The car in question has history attached to it. Gademan will take the Lotus E20, the car Kimi Räikkönen drove to victory at the 2012 Abu Dhabi Grand Prix, up the Goodwood Hill on Thursday, 9th of July, alongside Alpine’s current F1 driver Pierre Gasly, part of a five-strong Alpine line-up across the weekend that also includes Franco Colapinto, Paul Aron, and Alex Dunne.
“It’s really exciting to drive an F1 car,” she admitted, “obviously, it’s everyone’s childhood dream, even though it’s not on a proper track.”
“Just to be living this dream is still kind of surreal sometimes because I used to live a normal life. I used to have three jobs and save up money for a race. So I know what it’s like out there as a normal person, basically. And just to live the life I want to right now and actually performing well is surreal sometimes. Sometimes I forget about it. I need to calm down, realise I’m living the dream, and get on with the work.”

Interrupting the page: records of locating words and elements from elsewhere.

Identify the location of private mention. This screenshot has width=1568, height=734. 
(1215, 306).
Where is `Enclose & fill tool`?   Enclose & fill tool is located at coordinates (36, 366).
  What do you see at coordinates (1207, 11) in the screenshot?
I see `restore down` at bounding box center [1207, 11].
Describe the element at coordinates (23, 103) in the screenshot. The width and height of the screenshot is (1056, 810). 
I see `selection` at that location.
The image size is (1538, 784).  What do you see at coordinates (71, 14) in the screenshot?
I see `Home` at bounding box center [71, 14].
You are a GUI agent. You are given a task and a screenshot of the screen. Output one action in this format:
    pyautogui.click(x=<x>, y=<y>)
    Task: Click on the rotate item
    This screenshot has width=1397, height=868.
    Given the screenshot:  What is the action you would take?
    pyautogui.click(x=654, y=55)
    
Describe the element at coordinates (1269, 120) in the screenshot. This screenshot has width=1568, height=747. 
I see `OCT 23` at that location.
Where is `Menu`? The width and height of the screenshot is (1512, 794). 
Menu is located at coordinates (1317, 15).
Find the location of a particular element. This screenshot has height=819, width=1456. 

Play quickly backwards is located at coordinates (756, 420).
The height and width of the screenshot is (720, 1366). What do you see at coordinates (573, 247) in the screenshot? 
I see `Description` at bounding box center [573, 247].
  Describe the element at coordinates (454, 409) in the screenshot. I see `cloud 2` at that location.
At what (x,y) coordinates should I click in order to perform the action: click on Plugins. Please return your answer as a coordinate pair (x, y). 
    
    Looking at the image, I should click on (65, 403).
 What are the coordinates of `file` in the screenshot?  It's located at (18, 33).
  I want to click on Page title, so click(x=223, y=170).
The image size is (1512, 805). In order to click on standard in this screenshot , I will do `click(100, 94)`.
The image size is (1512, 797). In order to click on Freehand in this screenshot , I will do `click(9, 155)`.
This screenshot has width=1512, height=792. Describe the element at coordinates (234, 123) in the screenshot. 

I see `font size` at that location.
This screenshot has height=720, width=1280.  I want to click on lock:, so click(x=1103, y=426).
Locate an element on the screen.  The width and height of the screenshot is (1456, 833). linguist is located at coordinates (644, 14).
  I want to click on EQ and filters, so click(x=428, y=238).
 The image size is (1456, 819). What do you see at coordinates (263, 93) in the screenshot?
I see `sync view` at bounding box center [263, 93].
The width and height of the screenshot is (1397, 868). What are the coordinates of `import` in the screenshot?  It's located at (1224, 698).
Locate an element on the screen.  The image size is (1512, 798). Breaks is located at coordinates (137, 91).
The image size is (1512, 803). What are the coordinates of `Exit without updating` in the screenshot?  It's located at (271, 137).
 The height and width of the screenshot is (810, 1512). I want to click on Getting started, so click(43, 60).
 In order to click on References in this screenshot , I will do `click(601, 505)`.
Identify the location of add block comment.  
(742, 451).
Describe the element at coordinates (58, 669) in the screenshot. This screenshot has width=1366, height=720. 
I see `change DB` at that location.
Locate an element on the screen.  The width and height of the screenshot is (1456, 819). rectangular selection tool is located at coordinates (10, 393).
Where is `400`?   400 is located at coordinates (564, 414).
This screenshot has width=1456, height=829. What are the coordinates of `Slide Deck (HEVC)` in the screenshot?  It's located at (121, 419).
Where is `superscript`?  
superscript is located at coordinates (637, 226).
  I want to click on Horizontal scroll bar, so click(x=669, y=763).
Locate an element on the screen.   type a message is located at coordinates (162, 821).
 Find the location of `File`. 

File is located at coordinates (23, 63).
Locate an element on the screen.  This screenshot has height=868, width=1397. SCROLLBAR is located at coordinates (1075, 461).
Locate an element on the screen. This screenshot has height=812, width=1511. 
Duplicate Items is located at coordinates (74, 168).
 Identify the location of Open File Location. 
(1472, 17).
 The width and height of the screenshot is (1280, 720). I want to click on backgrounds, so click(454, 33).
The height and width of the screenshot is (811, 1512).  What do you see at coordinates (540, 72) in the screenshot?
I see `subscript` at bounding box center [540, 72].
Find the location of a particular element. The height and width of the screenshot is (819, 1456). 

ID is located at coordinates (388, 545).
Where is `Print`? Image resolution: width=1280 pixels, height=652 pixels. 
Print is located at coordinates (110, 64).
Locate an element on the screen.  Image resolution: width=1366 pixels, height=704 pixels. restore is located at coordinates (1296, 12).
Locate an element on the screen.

Next up is Zandvoort, F1 ACADEMY’s fourth round and the race that means the most to her and where fans have shown up for her in force. One of them, she told me almost in disbelief, had her signature tattooed onto their skin. “That’s what we love,” she said, and there was no performance in the way she said it. She has good memories there, a Wild Card debut and a maiden win, and she’s not shy about what she wants from a repeat visit. “We’re coming for another win in the Zandvoort race, and then hopefully tons of fans again at the garages.”
Whatever happens there, Gademan has already made her point at Silverstone: results built without noise and a season that keeps getting better.